> [What is being asked] Output as a JSON list of strings, one string per line, the lines of the listing below starting at the line containing "This screenshot has width=1222, height=507." and ending at the line containing "will [x=1017, y=458].", leaving out blank lines.

> [Dataset excerpts]
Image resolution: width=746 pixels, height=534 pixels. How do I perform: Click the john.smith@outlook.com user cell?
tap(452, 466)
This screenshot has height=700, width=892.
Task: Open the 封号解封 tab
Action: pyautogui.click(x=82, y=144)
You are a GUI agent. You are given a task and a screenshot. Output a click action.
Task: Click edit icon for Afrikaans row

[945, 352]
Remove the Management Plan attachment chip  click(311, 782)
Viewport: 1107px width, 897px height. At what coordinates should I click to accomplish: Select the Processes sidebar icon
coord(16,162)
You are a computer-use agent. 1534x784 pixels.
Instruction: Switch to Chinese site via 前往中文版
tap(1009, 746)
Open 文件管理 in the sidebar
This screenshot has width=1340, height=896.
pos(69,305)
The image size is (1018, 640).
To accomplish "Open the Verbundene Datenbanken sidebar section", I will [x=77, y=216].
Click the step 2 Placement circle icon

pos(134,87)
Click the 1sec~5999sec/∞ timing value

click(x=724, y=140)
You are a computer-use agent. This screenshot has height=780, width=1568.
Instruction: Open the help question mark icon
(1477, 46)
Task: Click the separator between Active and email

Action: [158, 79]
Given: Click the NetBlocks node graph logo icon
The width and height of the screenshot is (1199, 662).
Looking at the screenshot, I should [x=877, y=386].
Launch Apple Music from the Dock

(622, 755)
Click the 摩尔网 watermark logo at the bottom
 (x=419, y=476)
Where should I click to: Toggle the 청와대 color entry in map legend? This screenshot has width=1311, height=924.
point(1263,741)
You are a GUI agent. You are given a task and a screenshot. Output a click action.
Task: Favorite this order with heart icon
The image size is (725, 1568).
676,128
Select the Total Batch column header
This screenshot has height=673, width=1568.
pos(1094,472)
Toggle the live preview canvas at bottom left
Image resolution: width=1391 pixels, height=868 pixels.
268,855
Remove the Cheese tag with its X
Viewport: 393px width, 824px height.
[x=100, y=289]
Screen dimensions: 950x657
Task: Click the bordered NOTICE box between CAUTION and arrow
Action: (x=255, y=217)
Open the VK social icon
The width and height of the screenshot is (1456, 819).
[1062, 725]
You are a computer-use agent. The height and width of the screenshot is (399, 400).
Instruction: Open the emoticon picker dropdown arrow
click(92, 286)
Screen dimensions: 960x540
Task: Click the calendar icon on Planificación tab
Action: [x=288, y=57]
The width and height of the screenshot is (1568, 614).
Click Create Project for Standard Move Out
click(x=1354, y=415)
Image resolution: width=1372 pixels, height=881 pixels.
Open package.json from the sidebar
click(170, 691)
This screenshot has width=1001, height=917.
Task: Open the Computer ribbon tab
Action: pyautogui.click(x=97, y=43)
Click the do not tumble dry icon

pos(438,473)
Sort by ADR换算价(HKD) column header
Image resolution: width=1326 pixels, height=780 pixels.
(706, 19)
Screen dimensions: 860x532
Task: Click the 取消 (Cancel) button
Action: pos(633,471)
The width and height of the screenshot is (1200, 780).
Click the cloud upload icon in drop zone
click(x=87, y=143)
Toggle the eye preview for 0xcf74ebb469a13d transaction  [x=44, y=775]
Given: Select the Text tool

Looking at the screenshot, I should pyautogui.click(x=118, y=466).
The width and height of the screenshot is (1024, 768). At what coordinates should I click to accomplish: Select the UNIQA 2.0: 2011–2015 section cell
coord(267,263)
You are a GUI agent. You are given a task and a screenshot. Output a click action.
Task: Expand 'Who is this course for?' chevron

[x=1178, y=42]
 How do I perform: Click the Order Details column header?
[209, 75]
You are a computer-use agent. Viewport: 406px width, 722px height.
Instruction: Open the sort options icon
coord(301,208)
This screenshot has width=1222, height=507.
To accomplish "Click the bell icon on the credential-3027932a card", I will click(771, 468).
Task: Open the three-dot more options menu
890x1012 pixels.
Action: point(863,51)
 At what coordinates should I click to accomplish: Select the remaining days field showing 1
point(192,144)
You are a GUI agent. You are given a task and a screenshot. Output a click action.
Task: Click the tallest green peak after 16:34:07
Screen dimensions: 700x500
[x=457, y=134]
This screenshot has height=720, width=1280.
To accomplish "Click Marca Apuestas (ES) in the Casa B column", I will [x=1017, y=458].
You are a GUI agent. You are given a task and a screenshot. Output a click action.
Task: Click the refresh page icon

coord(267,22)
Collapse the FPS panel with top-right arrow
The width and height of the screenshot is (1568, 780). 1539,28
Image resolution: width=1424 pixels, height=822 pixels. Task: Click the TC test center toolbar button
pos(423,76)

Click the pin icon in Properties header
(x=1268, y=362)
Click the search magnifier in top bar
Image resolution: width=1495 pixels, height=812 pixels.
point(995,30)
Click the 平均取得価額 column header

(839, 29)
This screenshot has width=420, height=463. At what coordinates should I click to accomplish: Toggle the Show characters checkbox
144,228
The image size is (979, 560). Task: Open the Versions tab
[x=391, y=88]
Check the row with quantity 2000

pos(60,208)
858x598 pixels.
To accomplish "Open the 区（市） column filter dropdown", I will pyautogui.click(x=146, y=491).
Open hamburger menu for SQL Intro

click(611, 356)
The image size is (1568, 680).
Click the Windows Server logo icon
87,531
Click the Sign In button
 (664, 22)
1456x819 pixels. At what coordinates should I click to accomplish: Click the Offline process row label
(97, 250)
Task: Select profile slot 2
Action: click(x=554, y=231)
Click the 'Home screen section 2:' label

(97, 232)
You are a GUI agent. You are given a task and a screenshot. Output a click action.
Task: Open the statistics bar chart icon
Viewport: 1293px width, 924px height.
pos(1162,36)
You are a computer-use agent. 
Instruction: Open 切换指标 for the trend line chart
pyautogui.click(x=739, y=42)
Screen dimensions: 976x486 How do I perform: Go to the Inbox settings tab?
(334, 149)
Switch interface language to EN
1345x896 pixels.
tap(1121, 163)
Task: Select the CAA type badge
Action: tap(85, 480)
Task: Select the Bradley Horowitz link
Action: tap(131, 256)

> [Solution below]
[
  "This screenshot has width=1222, height=507.",
  "To accomplish \"Click the bell icon on the credential-3027932a card\", I will click(771, 468).",
  "Task: Open the three-dot more options menu",
  "890x1012 pixels.",
  "Action: point(863,51)",
  " At what coordinates should I click to accomplish: Select the remaining days field showing 1",
  "point(192,144)",
  "You are a GUI agent. You are given a task and a screenshot. Output a click action.",
  "Task: Click the tallest green peak after 16:34:07",
  "Screen dimensions: 700x500",
  "[x=457, y=134]",
  "This screenshot has height=720, width=1280.",
  "To accomplish \"Click Marca Apuestas (ES) in the Casa B column\", I will [x=1017, y=458]."
]